▶ _PROBLEM TO SOLVE_
Count the lines in the records below that contain the string "Instruction", and reply with the number alone.

▶ _LISTED RECORDS_
— Start —

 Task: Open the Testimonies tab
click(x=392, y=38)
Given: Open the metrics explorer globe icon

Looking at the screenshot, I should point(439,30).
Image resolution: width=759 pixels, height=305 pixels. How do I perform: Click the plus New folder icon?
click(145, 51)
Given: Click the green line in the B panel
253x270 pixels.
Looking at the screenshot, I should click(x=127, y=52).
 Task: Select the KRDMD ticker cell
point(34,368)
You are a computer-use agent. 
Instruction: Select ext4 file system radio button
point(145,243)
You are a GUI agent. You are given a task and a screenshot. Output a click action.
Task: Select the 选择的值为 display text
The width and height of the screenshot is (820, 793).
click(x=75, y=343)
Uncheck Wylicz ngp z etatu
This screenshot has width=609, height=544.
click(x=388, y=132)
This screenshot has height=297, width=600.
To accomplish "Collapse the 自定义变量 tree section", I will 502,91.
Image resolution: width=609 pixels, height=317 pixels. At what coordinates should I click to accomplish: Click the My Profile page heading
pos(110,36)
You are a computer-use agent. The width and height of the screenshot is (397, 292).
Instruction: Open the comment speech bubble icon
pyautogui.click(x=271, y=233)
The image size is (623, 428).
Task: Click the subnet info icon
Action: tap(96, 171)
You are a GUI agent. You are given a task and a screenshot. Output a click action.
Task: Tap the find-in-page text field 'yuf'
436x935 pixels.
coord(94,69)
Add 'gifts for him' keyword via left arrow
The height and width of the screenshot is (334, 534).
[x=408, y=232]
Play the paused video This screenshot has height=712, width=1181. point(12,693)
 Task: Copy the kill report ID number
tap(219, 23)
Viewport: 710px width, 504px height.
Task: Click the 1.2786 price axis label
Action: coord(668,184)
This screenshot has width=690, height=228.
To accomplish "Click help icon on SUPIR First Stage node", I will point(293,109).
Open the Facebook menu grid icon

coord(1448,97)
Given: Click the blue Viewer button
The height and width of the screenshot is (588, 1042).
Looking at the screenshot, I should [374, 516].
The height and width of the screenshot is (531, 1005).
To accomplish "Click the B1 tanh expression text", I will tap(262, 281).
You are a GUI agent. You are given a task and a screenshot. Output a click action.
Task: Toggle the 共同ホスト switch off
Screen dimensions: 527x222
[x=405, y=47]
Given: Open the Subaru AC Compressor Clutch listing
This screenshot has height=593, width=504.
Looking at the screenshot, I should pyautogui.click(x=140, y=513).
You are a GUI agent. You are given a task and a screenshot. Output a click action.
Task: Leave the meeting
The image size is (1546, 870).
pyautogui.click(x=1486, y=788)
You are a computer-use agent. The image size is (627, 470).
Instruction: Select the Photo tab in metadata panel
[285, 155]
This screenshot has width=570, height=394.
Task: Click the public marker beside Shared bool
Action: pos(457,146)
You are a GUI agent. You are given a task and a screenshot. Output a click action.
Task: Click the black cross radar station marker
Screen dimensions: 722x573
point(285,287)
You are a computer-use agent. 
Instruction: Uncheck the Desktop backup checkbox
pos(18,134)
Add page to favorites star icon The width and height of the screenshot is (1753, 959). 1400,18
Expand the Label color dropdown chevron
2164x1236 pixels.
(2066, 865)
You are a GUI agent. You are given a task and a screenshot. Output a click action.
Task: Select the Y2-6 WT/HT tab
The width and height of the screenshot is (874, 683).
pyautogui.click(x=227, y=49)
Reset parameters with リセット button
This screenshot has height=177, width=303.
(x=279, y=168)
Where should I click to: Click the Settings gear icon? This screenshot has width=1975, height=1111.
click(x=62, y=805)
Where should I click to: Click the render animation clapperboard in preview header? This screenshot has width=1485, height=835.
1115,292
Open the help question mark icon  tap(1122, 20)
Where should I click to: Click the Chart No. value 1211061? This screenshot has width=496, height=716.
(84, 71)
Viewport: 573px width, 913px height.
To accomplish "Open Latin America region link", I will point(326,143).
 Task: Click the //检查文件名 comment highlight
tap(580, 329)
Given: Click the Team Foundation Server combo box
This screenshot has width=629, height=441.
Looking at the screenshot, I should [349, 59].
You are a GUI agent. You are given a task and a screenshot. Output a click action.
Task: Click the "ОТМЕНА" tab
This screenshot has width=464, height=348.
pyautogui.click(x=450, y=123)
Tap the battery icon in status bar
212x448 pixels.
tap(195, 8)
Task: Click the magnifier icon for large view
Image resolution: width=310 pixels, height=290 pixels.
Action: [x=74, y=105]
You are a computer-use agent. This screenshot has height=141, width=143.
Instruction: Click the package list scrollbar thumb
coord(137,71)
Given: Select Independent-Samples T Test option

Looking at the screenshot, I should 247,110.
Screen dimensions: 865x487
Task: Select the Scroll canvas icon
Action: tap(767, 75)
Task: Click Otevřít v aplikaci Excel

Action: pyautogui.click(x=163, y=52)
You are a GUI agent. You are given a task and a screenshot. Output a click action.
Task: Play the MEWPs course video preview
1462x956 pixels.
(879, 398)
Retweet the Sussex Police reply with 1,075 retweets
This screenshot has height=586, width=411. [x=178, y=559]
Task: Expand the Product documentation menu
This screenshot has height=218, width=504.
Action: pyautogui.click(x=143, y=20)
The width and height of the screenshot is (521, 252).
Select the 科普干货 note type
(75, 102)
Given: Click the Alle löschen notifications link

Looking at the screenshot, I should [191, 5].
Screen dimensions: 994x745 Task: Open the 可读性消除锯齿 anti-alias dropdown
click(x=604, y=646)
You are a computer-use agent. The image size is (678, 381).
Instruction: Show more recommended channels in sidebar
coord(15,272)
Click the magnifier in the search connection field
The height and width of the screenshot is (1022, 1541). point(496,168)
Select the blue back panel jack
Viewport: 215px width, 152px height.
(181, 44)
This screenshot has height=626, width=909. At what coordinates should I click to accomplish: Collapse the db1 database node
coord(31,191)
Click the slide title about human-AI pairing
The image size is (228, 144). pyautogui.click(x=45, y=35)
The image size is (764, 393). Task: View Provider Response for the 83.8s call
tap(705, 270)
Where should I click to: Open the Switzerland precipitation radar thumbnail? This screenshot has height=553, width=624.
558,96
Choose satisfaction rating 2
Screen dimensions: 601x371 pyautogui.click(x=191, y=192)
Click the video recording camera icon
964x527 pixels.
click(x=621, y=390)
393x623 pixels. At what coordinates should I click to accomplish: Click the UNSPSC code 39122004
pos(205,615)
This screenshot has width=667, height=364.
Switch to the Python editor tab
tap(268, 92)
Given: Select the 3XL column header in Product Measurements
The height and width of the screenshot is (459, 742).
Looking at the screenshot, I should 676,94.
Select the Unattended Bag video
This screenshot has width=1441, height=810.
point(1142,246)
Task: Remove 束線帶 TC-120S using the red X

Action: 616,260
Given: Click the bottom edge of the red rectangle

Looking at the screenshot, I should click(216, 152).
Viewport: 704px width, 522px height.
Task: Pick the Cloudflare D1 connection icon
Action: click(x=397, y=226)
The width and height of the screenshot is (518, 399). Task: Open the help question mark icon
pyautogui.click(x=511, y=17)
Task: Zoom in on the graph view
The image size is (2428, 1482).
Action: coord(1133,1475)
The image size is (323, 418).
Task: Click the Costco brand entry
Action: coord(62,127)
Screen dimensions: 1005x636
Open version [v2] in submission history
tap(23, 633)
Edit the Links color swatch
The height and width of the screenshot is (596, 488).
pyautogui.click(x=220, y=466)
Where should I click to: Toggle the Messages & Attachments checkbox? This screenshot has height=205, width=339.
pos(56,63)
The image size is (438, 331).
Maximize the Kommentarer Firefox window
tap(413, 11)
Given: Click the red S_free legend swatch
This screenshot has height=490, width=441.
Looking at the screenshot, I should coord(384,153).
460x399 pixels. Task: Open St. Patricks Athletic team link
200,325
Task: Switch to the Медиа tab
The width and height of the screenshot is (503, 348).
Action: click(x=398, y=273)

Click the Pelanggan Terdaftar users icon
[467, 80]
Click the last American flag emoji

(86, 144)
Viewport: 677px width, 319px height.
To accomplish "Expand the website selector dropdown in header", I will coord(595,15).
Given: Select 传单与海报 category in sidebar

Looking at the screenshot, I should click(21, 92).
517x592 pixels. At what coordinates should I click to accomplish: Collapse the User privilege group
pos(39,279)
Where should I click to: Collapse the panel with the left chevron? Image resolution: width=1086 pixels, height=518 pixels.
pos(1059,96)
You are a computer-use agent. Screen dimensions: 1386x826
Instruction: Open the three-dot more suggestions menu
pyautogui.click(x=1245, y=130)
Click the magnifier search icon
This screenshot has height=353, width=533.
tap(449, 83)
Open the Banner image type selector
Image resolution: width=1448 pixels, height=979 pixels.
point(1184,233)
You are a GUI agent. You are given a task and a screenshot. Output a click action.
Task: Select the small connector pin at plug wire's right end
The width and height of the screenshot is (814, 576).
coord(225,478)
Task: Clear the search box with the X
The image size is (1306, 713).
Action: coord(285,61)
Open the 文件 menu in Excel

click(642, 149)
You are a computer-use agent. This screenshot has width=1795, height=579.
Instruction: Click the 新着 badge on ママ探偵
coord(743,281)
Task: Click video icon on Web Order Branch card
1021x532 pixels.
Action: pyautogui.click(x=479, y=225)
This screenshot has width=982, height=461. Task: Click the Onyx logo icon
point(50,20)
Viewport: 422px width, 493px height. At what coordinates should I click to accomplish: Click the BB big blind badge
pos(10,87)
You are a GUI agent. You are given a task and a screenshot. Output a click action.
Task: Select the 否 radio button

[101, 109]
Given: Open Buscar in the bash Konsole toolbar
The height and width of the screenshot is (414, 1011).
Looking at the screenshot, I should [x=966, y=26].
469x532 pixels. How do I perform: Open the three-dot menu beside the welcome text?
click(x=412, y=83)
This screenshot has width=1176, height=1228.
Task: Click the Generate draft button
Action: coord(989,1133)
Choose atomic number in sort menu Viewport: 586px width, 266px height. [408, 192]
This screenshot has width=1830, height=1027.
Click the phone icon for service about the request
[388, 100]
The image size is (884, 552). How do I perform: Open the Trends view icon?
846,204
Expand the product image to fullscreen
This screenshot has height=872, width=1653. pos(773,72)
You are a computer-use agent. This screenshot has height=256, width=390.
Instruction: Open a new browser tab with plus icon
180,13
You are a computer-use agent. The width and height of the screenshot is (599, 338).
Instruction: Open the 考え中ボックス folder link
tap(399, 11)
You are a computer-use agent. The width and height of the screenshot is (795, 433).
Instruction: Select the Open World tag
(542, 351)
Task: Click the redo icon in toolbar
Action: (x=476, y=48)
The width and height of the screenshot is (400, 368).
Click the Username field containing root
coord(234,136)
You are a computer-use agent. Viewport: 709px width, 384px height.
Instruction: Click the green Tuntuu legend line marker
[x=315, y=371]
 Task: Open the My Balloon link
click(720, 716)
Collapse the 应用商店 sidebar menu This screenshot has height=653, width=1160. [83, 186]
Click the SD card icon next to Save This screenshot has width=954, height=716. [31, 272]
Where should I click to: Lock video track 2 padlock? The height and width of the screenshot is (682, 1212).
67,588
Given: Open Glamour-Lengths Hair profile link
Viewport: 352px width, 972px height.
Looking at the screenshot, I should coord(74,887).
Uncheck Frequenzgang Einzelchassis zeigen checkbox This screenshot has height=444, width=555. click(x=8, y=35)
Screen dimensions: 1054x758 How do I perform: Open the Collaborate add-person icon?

— End —

▶ _FINAL RESULT_
12